Fusion teams can use the following process to package the solution components, deploy it to a target environment, and delete it from the default environment:

  1. Create a solution and add the app and all its dependent apps, flows, and tables.
  2. Export the solution from the default environment and import it in a different environment.
  3. Make sure that all users who had access to the app in the default environment have the right security roles in the target environment. Consider creating and using a dedicated security group to manage them.
  4. Migrate all configuration and app data to the new environment.
  5. Test and validate the app.
  6. Notify users of the new application.
  7. Remove access to the application for all users in the default environment. However, keep access for a few admins and makers.
  8. Eventually, delete the solution and its contents from the default environment. Make sure that you don't delete any shared assets. For example, if another app or flow uses a table, don't delete the table.

Quarantine apps

Power Platform admins can quarantine canvas apps. In the default environment, you might want to quarantine an app when:

  • You want to disable it temporarily while it's reviewed.
  • It's been shared with many users and must be disabled.
  • It's being upgraded or moved to a different environment.

Makers can edit a quarantined app, but users can't play it. Remove the quarantine to restore access for shared users. Only admins can change an app's quarantine state.

Three PowerShell cmdlets manage app quarantines:

  • Quarantine:

    Set-AppAsQuarantined -EnvironmentName <EnvironmentName> -AppName <AppName>  
    
  • Unquarantine:

    Set-AppAsUnquarantined -EnvironmentName <EnvironmentName> -AppName <AppName>  
    
  • Get quarantine state:

    Get-AppQuarantineState -EnvironmentName <EnvironmentName> -AppName <AppName>
    

Designate a SharePoint form environment

Power Platform is tightly integrated with the rest of the Microsoft enterprise ecosystem. This integration allows any maker to build important automations and applications for themselves or their teams. One of the most powerful integrations is between SharePoint and Power Platform.

Makers can easily create or customize a SharePoint form using Power Apps. When a maker creates a custom SharePoint form in SharePoint, it creates a canvas app in the default environment. To avoid cluttering the default environment with these apps, create a separate environment to store custom SharePoint forms. This practice allows Power Platform admins to separate SharePoint forms from the general productivity apps in the default environment.

  1. Create an environment, or designate an existing environment, to store SharePoint forms.

  2. Assign all the users who create or update forms the environment maker role in the new environment.

  3. Run the following PowerShell cmdlet to set the SharePoint form environment:

    Set-AdminPowerAppSharepointFormEnvironment -EnvironmentName '<EnvironmentName>'
    

    Learn more: Designate SharePoint custom form environment

Keep these key points in mind:

  • Existing SharePoint forms aren't migrated to the new environment.

  • If you delete the SharePoint form environment after setting it, the custom SharePoint forms are lost. The user interface reverts to using the default SharePoint form. Canvas apps associated with new custom SharePoint forms are created in the default environment again.
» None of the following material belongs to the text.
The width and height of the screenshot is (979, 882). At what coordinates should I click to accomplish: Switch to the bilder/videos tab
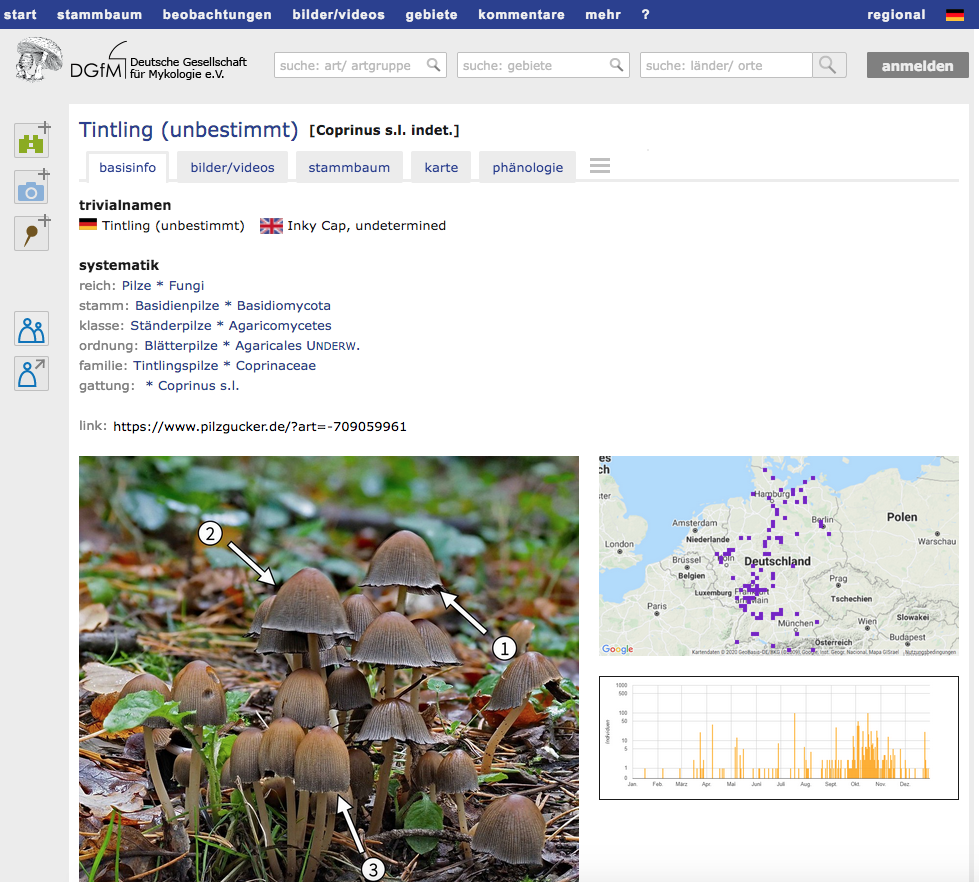tap(232, 167)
  • The Set-AdminPowerAppSharepointFormEnvironment cmdlet applies only to SharePoint forms customized by Power Apps. Power Automate flows created from SharePoint always use the default environment.

Back up and restore the default environment

Like every other environment type (sandbox, production, developer), the default environment is archived automatically. However, you can request a restore for the default environment. If you need to restore a backup, contact Microsoft Support. They can restore your environment data to a support environment. Once that restore is complete, you can view and export data as needed. Keep in mind that restoring the default environment might also restore unused or orphaned apps and flows removed during cleanup.